SDG 14 talks about various initiatives to address the alarming prospect of the decline of the ocean. In addition to marine protected areas (sanctuaries), it talks about government subsidies, excessive by-catch, illegal equipment, acidification, pollution, and warming, among many worrisome factors.
The only numerical goal in SDG 14 is Target 5: By 2020, conserve at least 10 percent of coastal and marine areas, consistent with national and international law and based on best available scientific information.

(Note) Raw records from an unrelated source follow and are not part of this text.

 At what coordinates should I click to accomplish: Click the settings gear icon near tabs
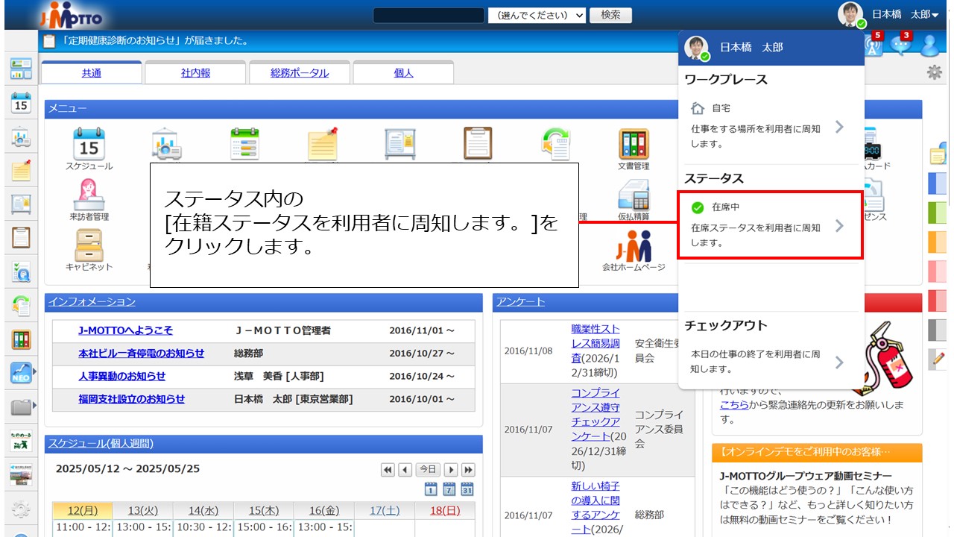[933, 72]
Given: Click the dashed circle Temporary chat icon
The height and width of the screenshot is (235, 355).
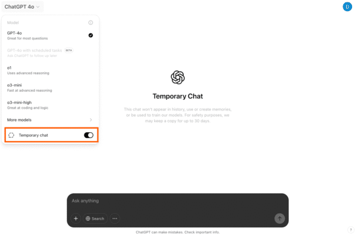Looking at the screenshot, I should click(11, 135).
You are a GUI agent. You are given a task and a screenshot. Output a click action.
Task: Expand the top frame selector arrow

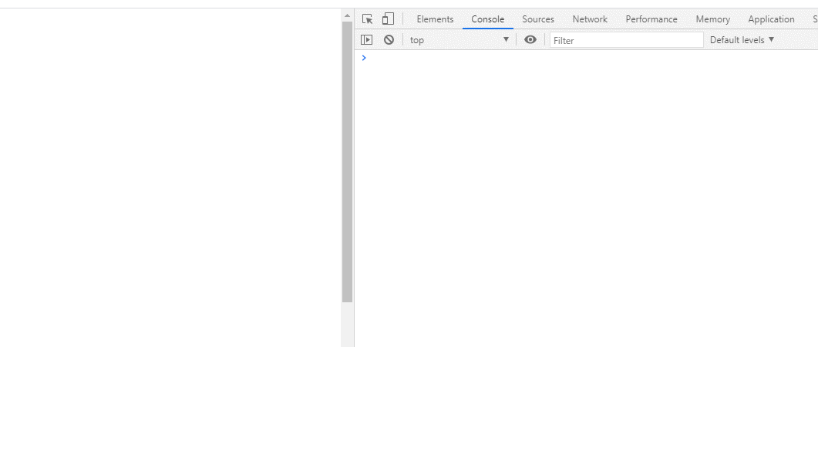pyautogui.click(x=506, y=39)
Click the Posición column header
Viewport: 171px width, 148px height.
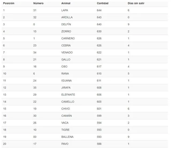(9, 3)
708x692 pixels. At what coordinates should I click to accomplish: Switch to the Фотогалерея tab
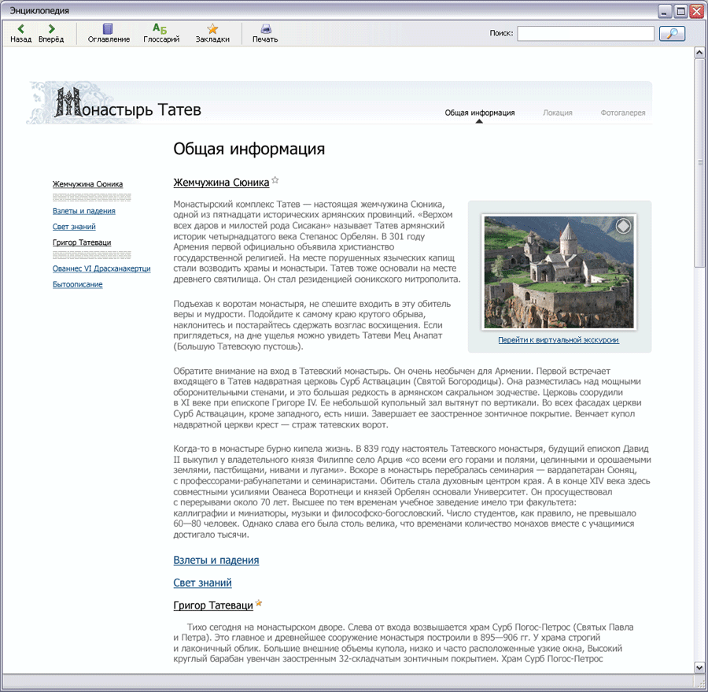click(622, 113)
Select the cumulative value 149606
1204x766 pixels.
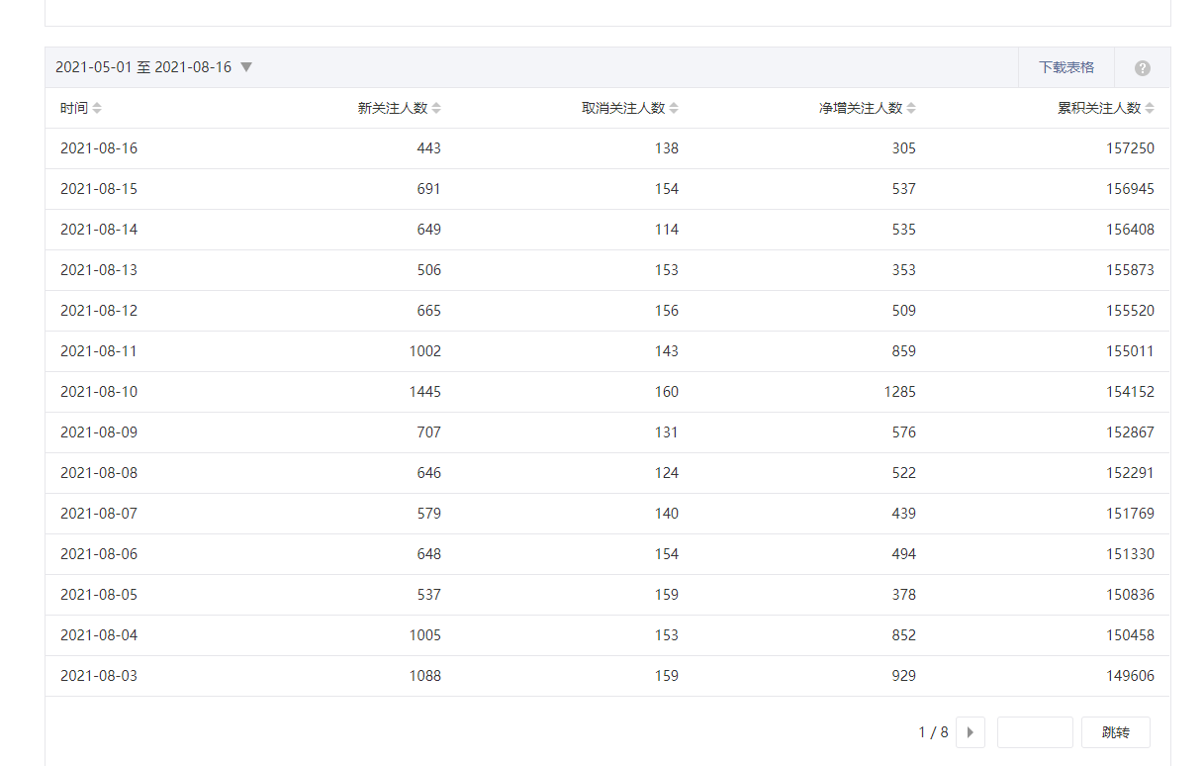(1130, 676)

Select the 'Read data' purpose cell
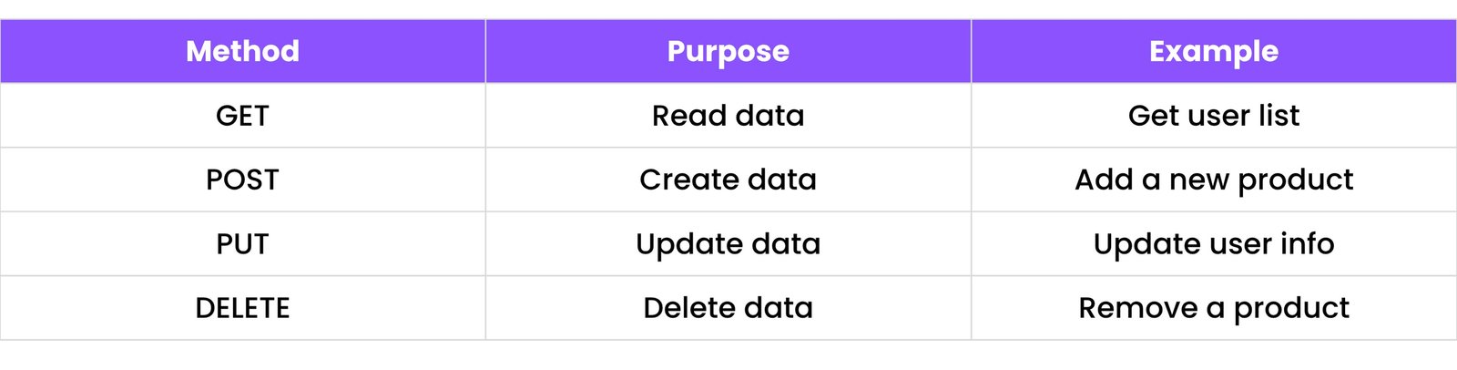(x=728, y=116)
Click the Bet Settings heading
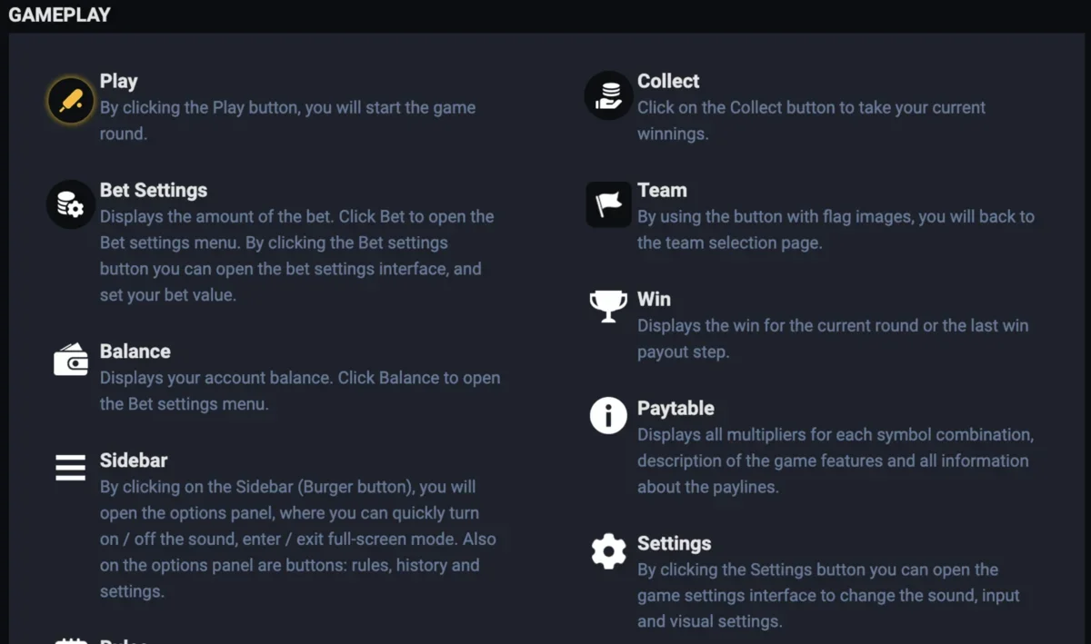Screen dimensions: 1091x644 (x=153, y=190)
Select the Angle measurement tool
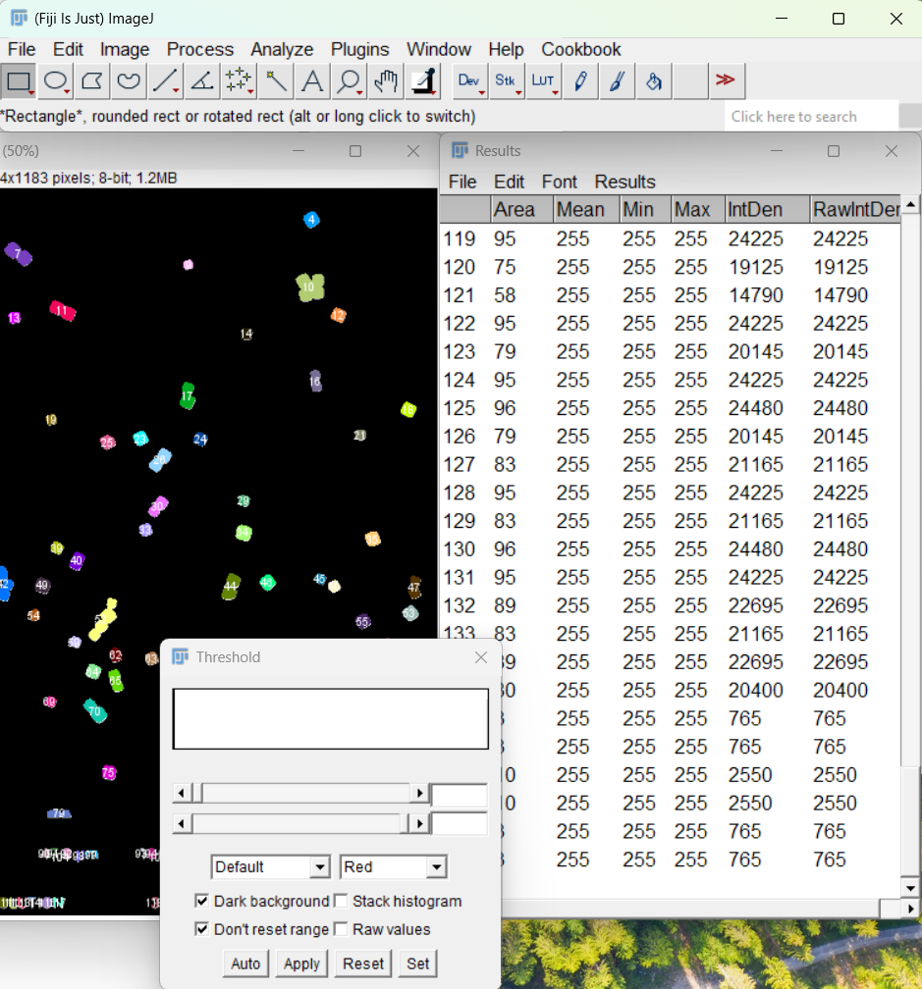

Marine protected areas (MPAs), or sanctuaries, limit the type and amount of fishing that can be conducted, and are vital to replenishing the ocean’s life. Numerous studies show that well designed and properly managed MPA’s can replenish and restore the fish population and other marine life. Data show that in a no take, well enforced sanctuary one can find 200% more large fish species, 840% more large fish, and 1990% more shark mass, compared to unprotected areas. In addition to serving as fish replenishment zones, sanctuaries are reservoirs of biodiversity, and help maintain the ocean’s resilience and ability to adapt to changing climates.
The Ocean Sanctuary Alliance (OSA) believes the establishment of “no-take” protected areas where commercial fishing cannot occur is the single most important of all the SDG 14 initiatives, and should be strongly supported by Member States responding to the need for urgent action. This must be considered against the background that the current situation of fish stock is deteriorating rapidly. Many commercial fisheries are quickly approaching collapse. It is possible to save them if action is taken soon.
Importantly, we believe the establishment of sanctuaries can be accomplished more quickly than any of the other actions contemplated by SDG 14. It takes the political will or decision of each Member State to establish the boundaries of protected areas. While the political process required to take such decisions varies among Member States, all have the capacity to take swift action in the face of an urgent need. Once the decision is taken, the protected area comes immediately into existence and its boundaries are known to all.
A global network of sanctuaries can stabilize fish stocks at a sustainable level and reverse the decline of marine life. If this opportunity is missed, the next occasion to debate these issues at the global level will be 2030, when the damage may be irreversible.